John William Isaacs (September 15, 1915 – January 26, 2009) was a Panamanian-American professional basketball player. Born in Panama but raised in New York City, he was a member of the New York Renaissance, the Washington Bears, and various other teams.

==Life and career==
Isaacs was born in 1915 in Panama to a Jamaican father and a Panamanian mother. He grew up bilingual in Harlem, speaking English. Isaacs was a 6'3", 190 lbs. guard who led the basketball team at Textile High School (later Charles Evans Hughes High School) to a title in the 1935 New York City High School Basketball championship with all-City honors for himself. Offered a professional contract by Bob Douglas, owner of the Harlem-based, all-African American New York Renaissance basketball team, he accepted the offer, but only after getting approval from his mother.

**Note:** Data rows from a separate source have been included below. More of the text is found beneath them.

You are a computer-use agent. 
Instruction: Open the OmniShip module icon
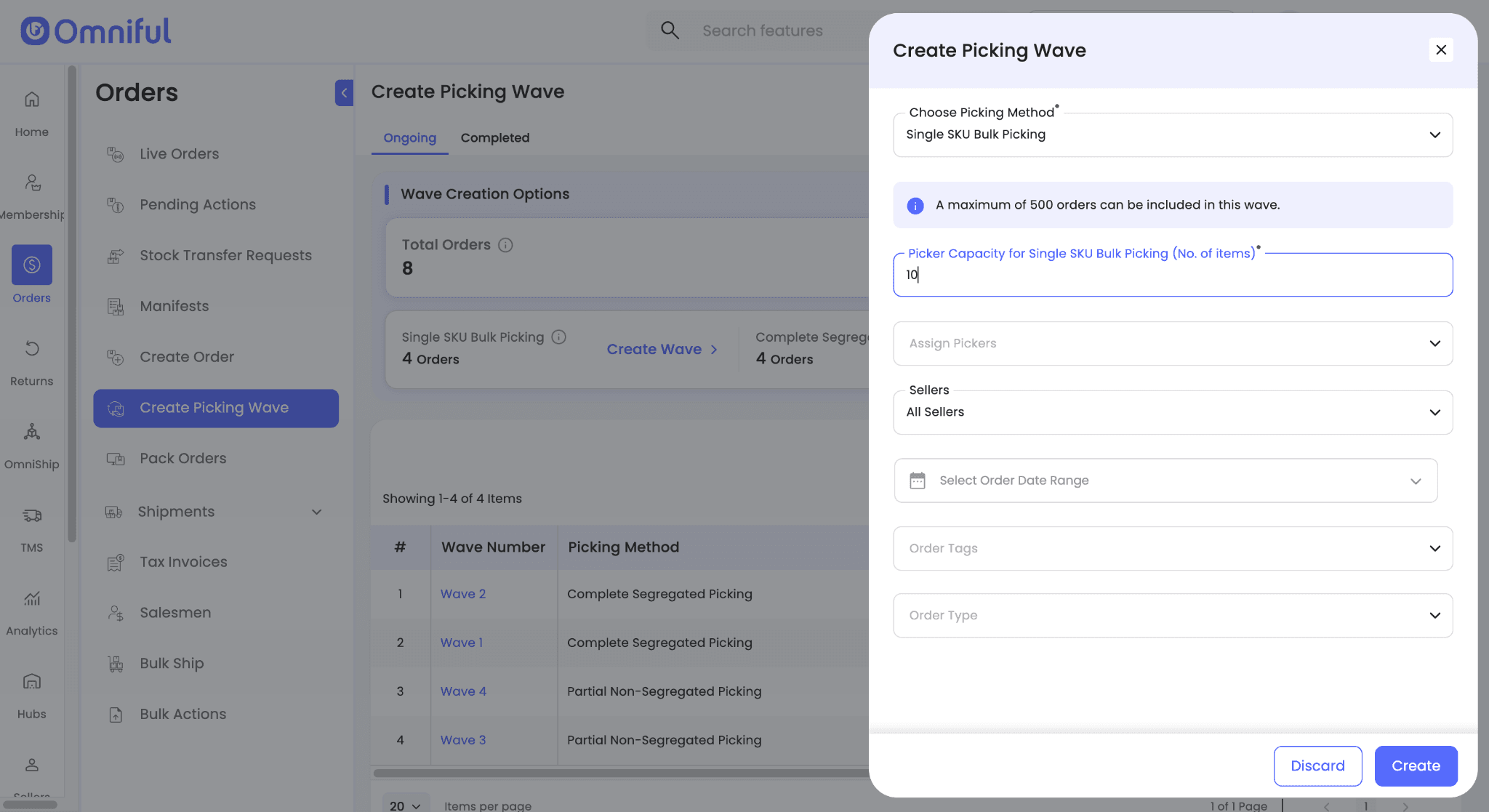click(x=31, y=433)
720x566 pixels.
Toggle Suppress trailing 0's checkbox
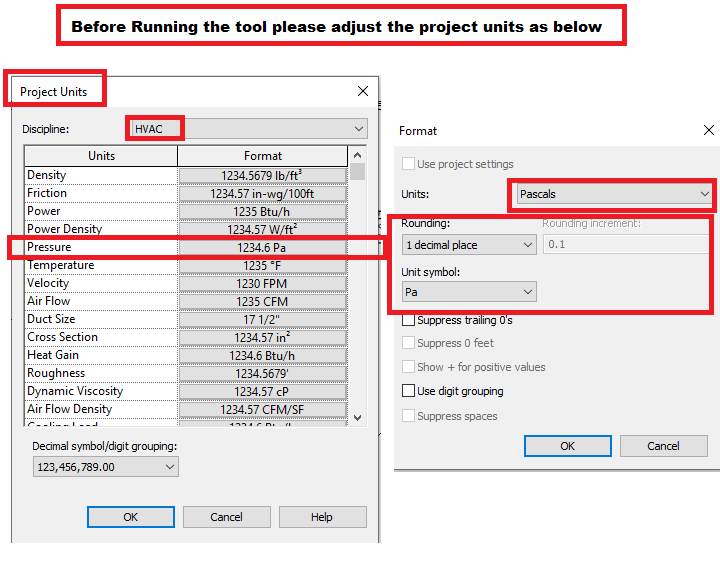point(409,320)
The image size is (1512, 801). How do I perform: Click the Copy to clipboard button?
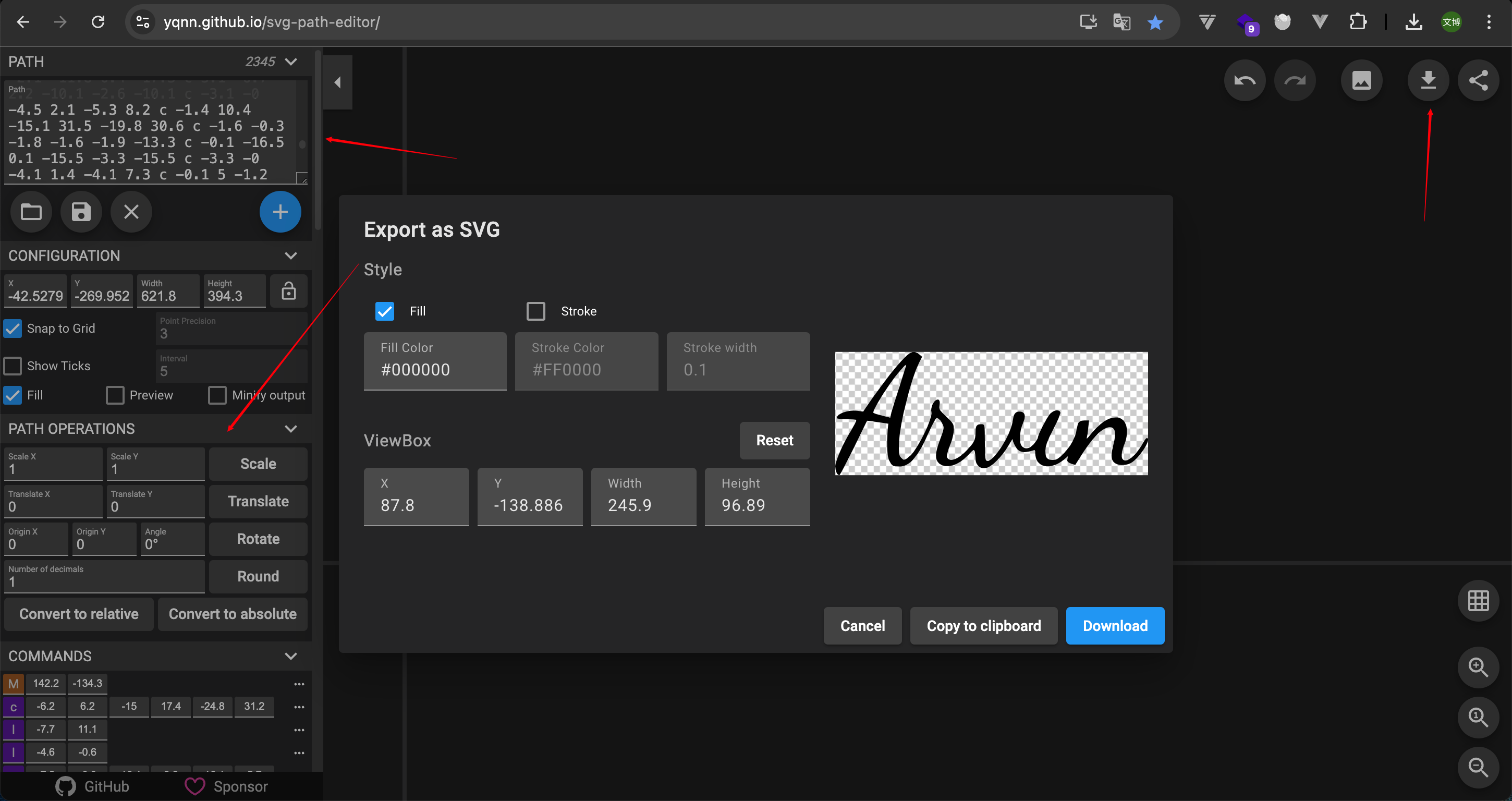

With the Rens, Isaacs led the team to season records of 122–19, 121–19, and 127–15. The team won the first World Professional Basketball Tournament, held in 1939 at Chicago Stadium and sponsored by the Chicago Herald American, with the team making it to the finals by beating the Harlem Globetrotters of Chicago 27-23, to face the Oshkosh All-Stars, who lost to the Rens 34-25 in the tournament final. Isaacs won a second title in 1943 with the Washington Bears, again defeating Oshkosh. Isaacs scored a game-high 11 points to lead the Bears to a 43-31 win and their first title. Paid $175 per month, plus expenses, to play basketball. Isaacs supplemented his professional salary with jobs on the assembly line at Grumman Aircraft and at New York Life Insurance during the off season.

Isaacs played with several other all-black professional basketball teams after his time with the Rens and Bears, including the Manhattan Nationals, Hazleton Mountaineers of the Eastern Professional Basketball League, and Utica Olympics of the New York State Professional Basketball League), and in the American Basketball League with Brooklyn and Saratoga. He became a coach and mentor after he retired. Chris Mullin admitted that he was one of his disciples.

Long after retiring from professional sports, Isaacs won medals at the New York State Senior Games in tennis, Frisbee, softball throwing, as well as in basketball.

On February 14, 2015, Isaacs was announced as a member of that year's induction class of the Naismith Memorial Basketball Hall of Fame. He formally entered the Hall on September 11.